Heat, health and urban cooking: the missing links
Cooking generates both heat and pollutants, posing considerable health risks —especially in high-heat methods like frying or grilling. Biomass-fuelled cooking can produce pollutant levels up to five times higher than cleaner fuel options, intensifying both pollution and heat exposure in enclosed spaces.

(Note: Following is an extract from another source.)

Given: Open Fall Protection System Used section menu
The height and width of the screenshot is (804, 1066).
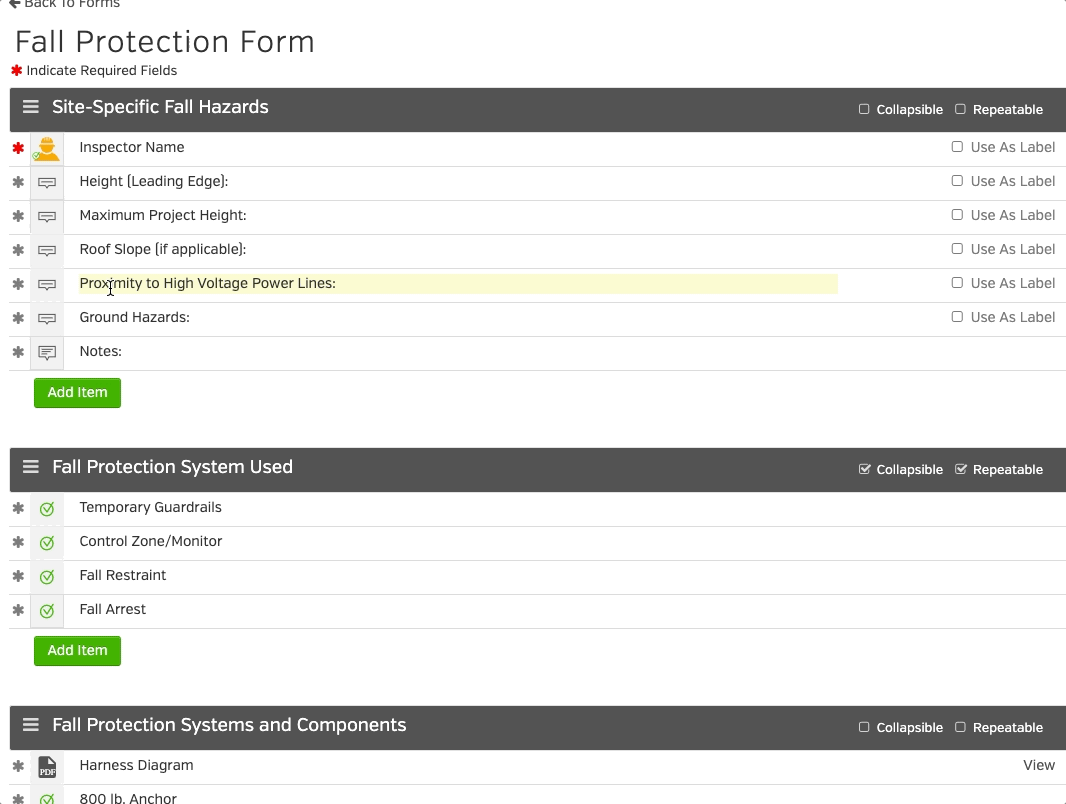Looking at the screenshot, I should coord(31,468).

The health and heat impacts of cooking depend on multiple factors: fuel type, technology, cooking methods, and kitchen design. Stove efficiency and heat loss hinge on combustion processes, while ventilation systems determine how heat and pollutants disperse, directly influencing thermal comfort. Heat vulnerability is also unevenly distributed. Children, older adults, and women—who often bear the brunt of cooking responsibilities—are at greater risk of heat-related illness. Socio-economic constraints compound these disparities, as lower-income households are less likely to access clean cooking technologies or implement preventive measures. These factors collectively illustrate the complex interplay between cooking practices, heat stress, and health impacts. Despite the severity of these challenges, they are rarely addressed in urban resilience strategies. Targeted interventions that combine technological solutions for health and thermal comfort with socio-economic measures are urgently needed to address this oversight.
The potential of modern energy cooking
Modern cooking technologies—such as Electric Pressure Cookers (EPCs) and induction stoves— can offer a potential pathway to mitigate cooking-related heat stress in urban environments by reducing heat loss and health risks, improving energy efficiency, and lowering ambient kitchen temperatures. For example, research from Japan shows that gas stoves in commercial and institutional kitchens create localised hotspots exceeding 40°C, while electric kitchens remain 7-8°C cooler by avoiding the residual heat generated by gas burners. Open-flame environments also demand more cooling and can limit the use of fans. Further, appliances like EPCs combine pressurisation, automation, and insulation to maintain safer indoor temperatures, minimise supervision and shorten cooking duration, thus reducing the risk of heat stress.
Despite their potential, cooking practices often go unaddressed in urban heat research and policy. To harness the benefits of MECS, energy policymakers, researchers, and urban planners should prioritise:
- Quantifying cooking-related heat emissions: understanding how various cooking technologies contribute to urban heat will help tailor interventions to specific urban contexts.
- Evaluating health and gender co-benefits: measuring in well-being, particularly for women and vulnerable groups, will support evidence-based policies.
- Integrating cooking into urban planning: aligning clean cooking initiatives with sustainable building and urban design can reduce cooling loads and enhance overall thermal comfort.
- Developing socio-technical interventions: adoption strategies must reflect cultural practices, cooking behaviours and social dynamics to ensure inclusive solutions for diverse urban households.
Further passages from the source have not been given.